TASK TO COMPLETE -
Your output should consist solely of the lines from the one holding "Screen dimensions: 1074x462" to the end of the records below, inclusive, reproduced exactly and free of pictures.

(Stored records)

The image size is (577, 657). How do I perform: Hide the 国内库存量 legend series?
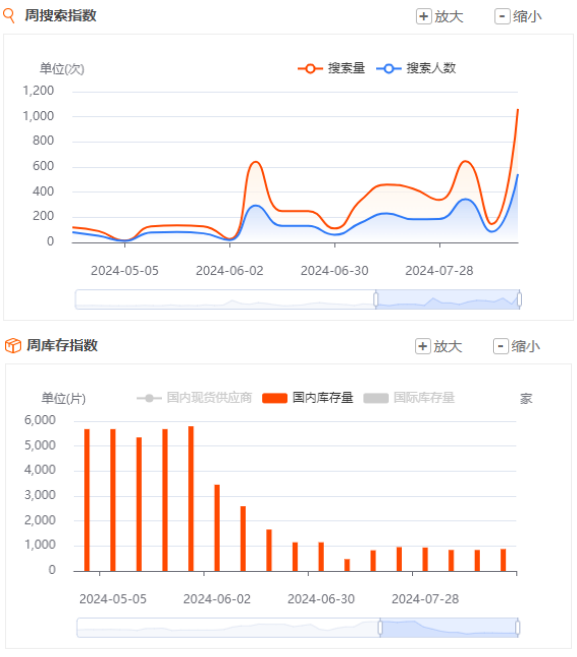point(308,398)
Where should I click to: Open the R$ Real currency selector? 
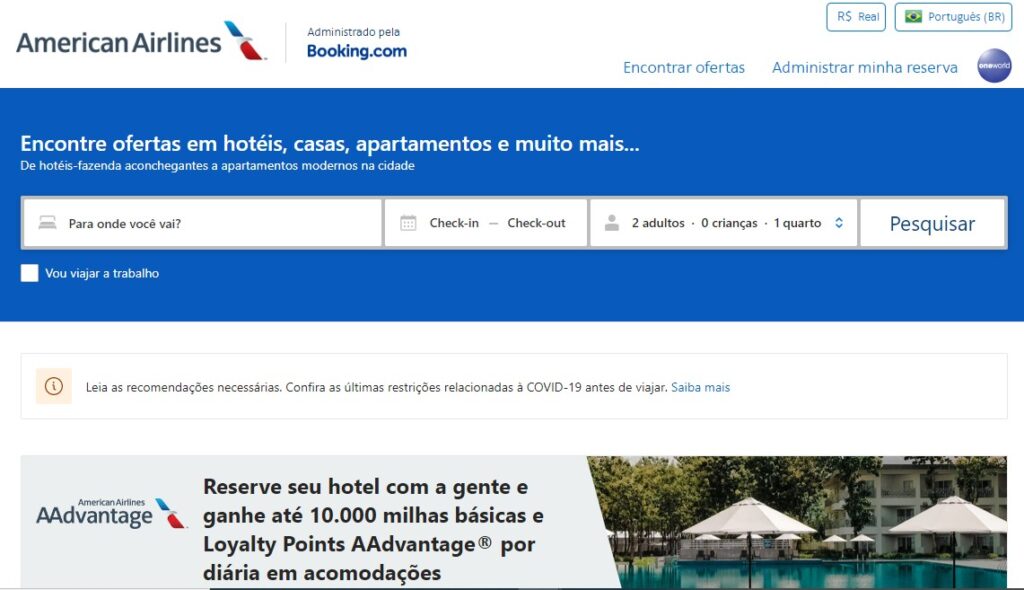pyautogui.click(x=856, y=17)
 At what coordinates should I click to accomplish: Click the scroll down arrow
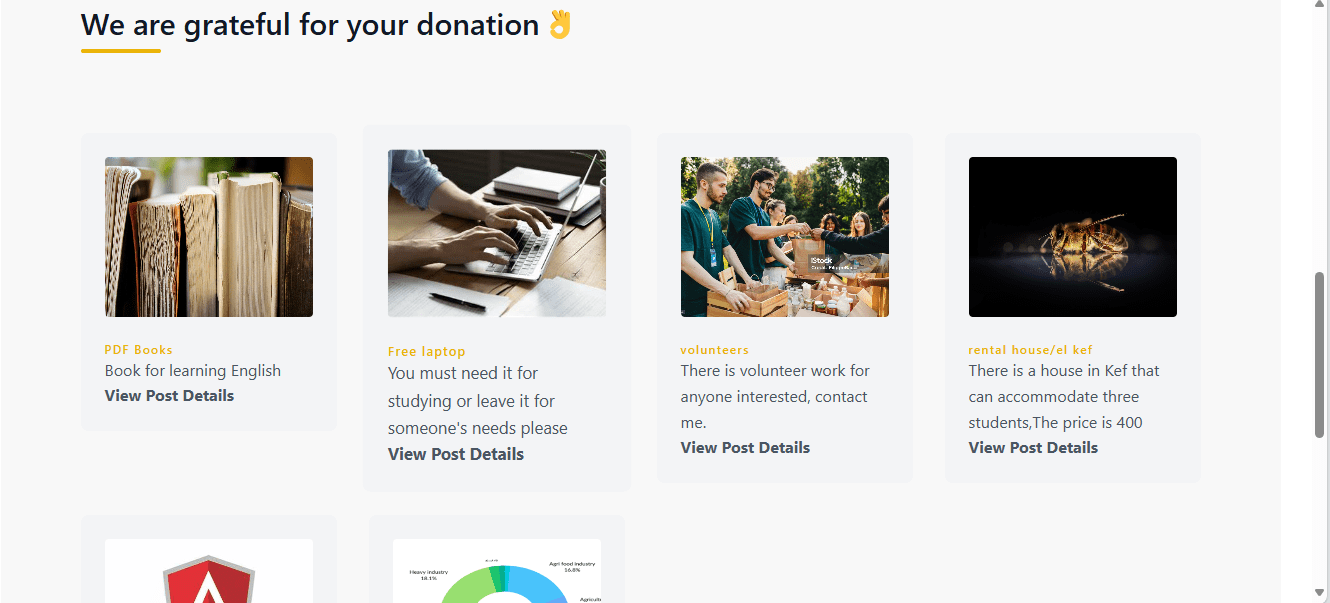[x=1320, y=593]
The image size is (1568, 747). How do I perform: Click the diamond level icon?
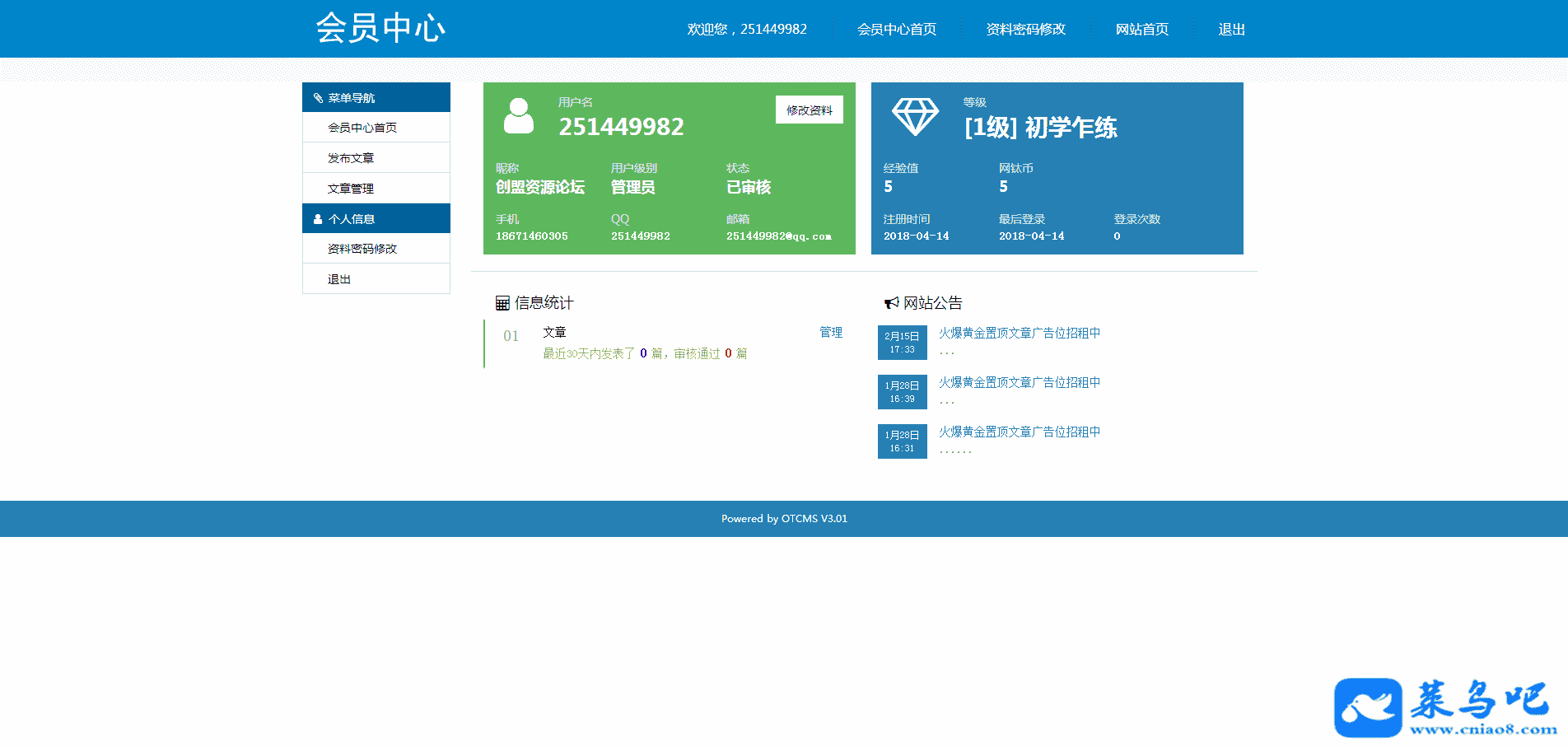[x=915, y=116]
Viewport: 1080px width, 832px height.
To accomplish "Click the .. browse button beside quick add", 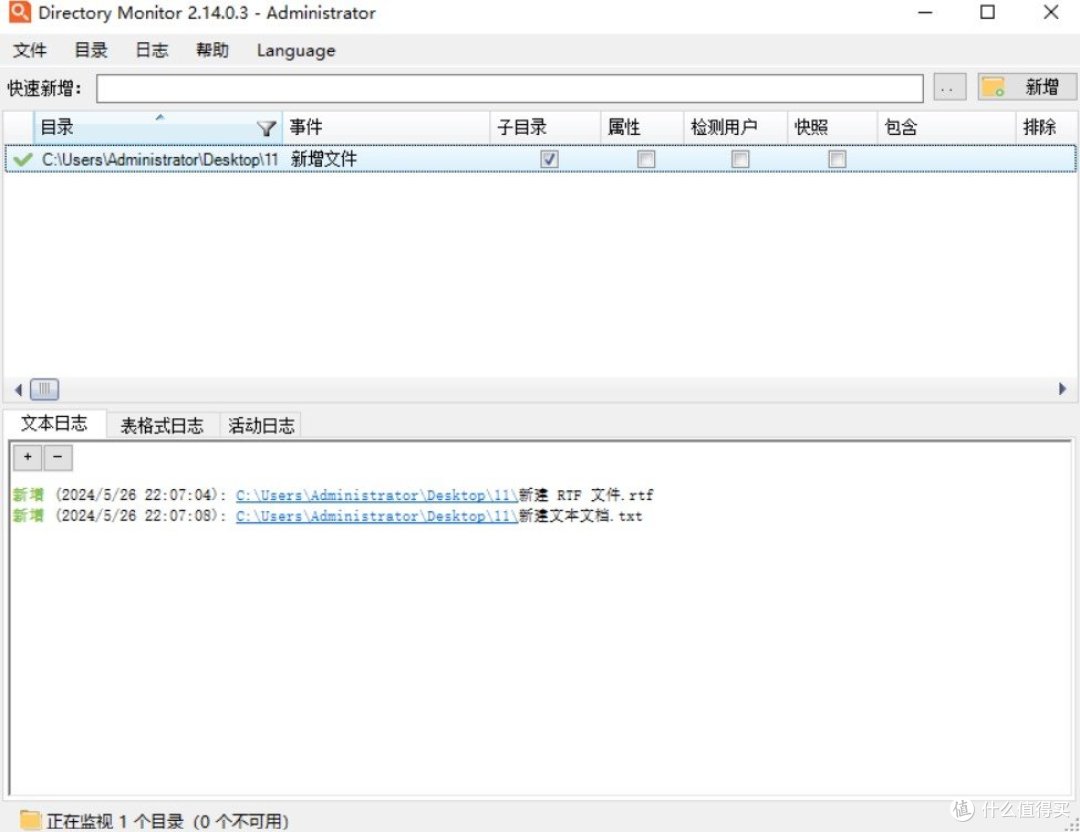I will point(948,87).
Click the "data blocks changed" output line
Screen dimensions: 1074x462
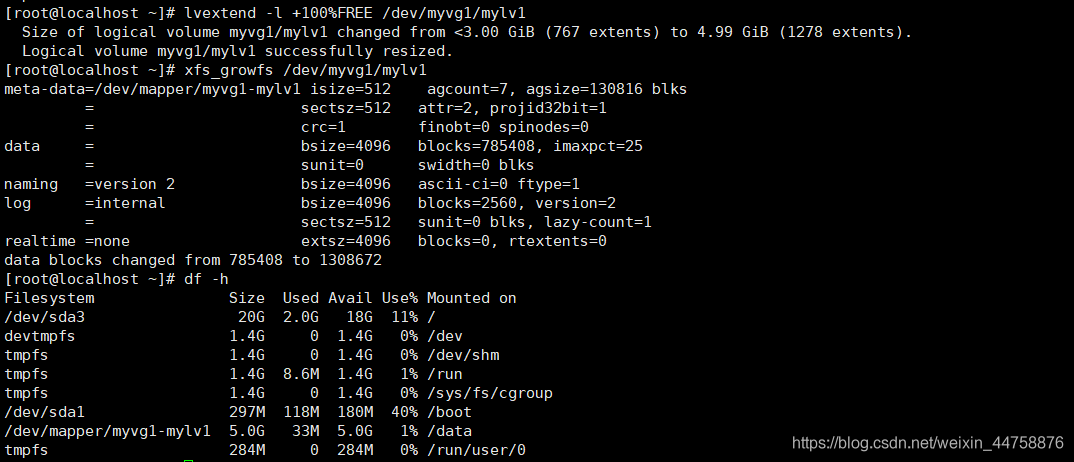point(193,260)
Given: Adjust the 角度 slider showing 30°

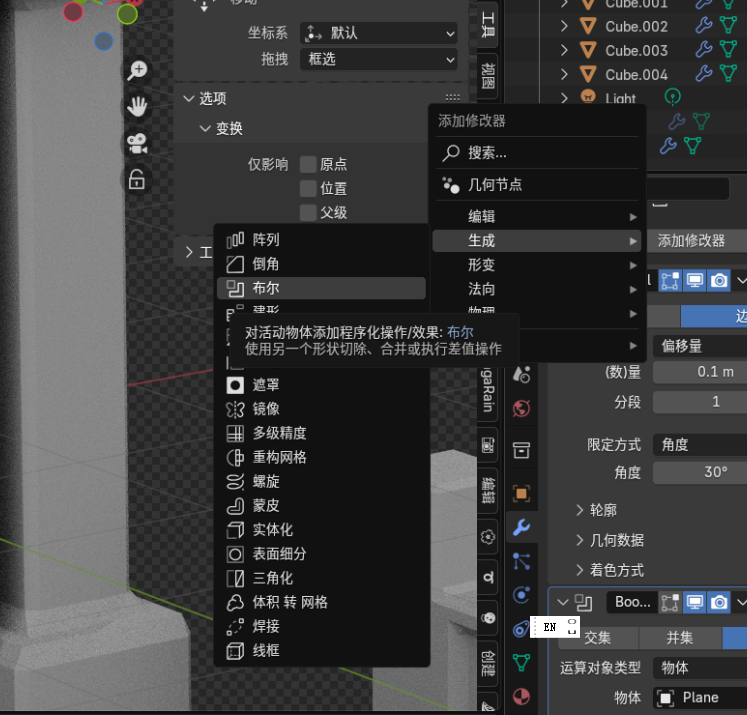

SOLVED PROBLEM -
Screen dimensions: 1074x462
point(193,260)
Given: Adjust the 角度 slider showing 30°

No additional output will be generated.